• **WHAT IS EXPECTED**: Rewrite the listing below as a Markdown table with the columns "Row" and "Line text", numbering each line and leaving out blank lines.

• **RECORD SET**:
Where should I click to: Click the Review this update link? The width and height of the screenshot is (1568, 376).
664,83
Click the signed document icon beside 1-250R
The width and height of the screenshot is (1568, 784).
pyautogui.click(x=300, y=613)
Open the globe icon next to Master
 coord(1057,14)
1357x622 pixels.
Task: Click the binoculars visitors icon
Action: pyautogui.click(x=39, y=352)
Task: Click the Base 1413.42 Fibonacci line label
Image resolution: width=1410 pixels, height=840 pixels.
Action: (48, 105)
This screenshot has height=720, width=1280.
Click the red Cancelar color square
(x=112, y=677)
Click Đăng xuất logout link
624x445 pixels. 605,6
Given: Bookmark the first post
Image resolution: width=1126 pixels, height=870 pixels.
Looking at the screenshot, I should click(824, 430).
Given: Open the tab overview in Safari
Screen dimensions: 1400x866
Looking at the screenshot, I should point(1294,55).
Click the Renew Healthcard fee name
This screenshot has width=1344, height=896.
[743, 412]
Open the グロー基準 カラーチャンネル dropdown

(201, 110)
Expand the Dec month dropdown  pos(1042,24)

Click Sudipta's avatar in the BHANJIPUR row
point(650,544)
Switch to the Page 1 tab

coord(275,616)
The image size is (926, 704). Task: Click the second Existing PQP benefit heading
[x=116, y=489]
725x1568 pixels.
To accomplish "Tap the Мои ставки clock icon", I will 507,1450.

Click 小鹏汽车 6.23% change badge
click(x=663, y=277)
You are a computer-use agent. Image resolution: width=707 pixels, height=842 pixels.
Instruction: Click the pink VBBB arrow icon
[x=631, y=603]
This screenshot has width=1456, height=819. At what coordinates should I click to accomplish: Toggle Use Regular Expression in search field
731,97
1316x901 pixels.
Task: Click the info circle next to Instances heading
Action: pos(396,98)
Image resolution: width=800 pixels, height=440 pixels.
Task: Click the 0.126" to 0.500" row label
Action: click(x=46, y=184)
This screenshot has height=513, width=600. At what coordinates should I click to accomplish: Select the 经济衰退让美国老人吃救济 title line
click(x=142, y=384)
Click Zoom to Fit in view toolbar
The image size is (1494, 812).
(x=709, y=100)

• **RESULT OF THE EXERCISE**:
| Row | Line text |
|---|---|
| 1 | Where should I click to: Click the Review this update link? The width and height of the screenshot is (1568, 376). |
| 2 | 664,83 |
| 3 | Click the signed document icon beside 1-250R |
| 4 | The width and height of the screenshot is (1568, 784). |
| 5 | pyautogui.click(x=300, y=613) |
| 6 | Open the globe icon next to Master |
| 7 |  coord(1057,14) |
| 8 | 1357x622 pixels. |
| 9 | Task: Click the binoculars visitors icon |
| 10 | Action: pyautogui.click(x=39, y=352) |
| 11 | Task: Click the Base 1413.42 Fibonacci line label |
| 12 | Image resolution: width=1410 pixels, height=840 pixels. |
| 13 | Action: (48, 105) |
| 14 | This screenshot has height=720, width=1280. |
| 15 | Click the red Cancelar color square |
| 16 | (x=112, y=677) |
| 17 | Click Đăng xuất logout link |
| 18 | 624x445 pixels. 605,6 |
| 19 | Given: Bookmark the first post |
| 20 | Image resolution: width=1126 pixels, height=870 pixels. |
| 21 | Looking at the screenshot, I should click(824, 430). |
| 22 | Given: Open the tab overview in Safari |
| 23 | Screen dimensions: 1400x866 |
| 24 | Looking at the screenshot, I should point(1294,55). |
| 25 | Click the Renew Healthcard fee name |
| 26 | This screenshot has width=1344, height=896. |
| 27 | [743, 412] |
| 28 | Open the グロー基準 カラーチャンネル dropdown |
| 29 | (201, 110) |
| 30 | Expand the Dec month dropdown  pos(1042,24) |
| 31 | Click Sudipta's avatar in the BHANJIPUR row |
| 32 | point(650,544) |
| 33 | Switch to the Page 1 tab |
| 34 | coord(275,616) |
| 35 | The image size is (926, 704). Task: Click the second Existing PQP benefit heading |
| 36 | [x=116, y=489] |
| 37 | 725x1568 pixels. |
| 38 | To accomplish "Tap the Мои ставки clock icon", I will 507,1450. |
| 39 | Click 小鹏汽车 6.23% change badge |
| 40 | click(x=663, y=277) |
| 41 | You are a computer-use agent. Image resolution: width=707 pixels, height=842 pixels. |
| 42 | Instruction: Click the pink VBBB arrow icon |
| 43 | [x=631, y=603] |
| 44 | This screenshot has width=1456, height=819. At what coordinates should I click to accomplish: Toggle Use Regular Expression in search field |
| 45 | 731,97 |
| 46 | 1316x901 pixels. |
| 47 | Task: Click the info circle next to Instances heading |
| 48 | Action: pos(396,98) |
| 49 | Image resolution: width=800 pixels, height=440 pixels. |
| 50 | Task: Click the 0.126" to 0.500" row label |
| 51 | Action: click(x=46, y=184) |
| 52 | This screenshot has height=513, width=600. At what coordinates should I click to accomplish: Select the 经济衰退让美国老人吃救济 title line |
| 53 | click(x=142, y=384) |
| 54 | Click Zoom to Fit in view toolbar |
| 55 | The image size is (1494, 812). |
| 56 | (x=709, y=100) |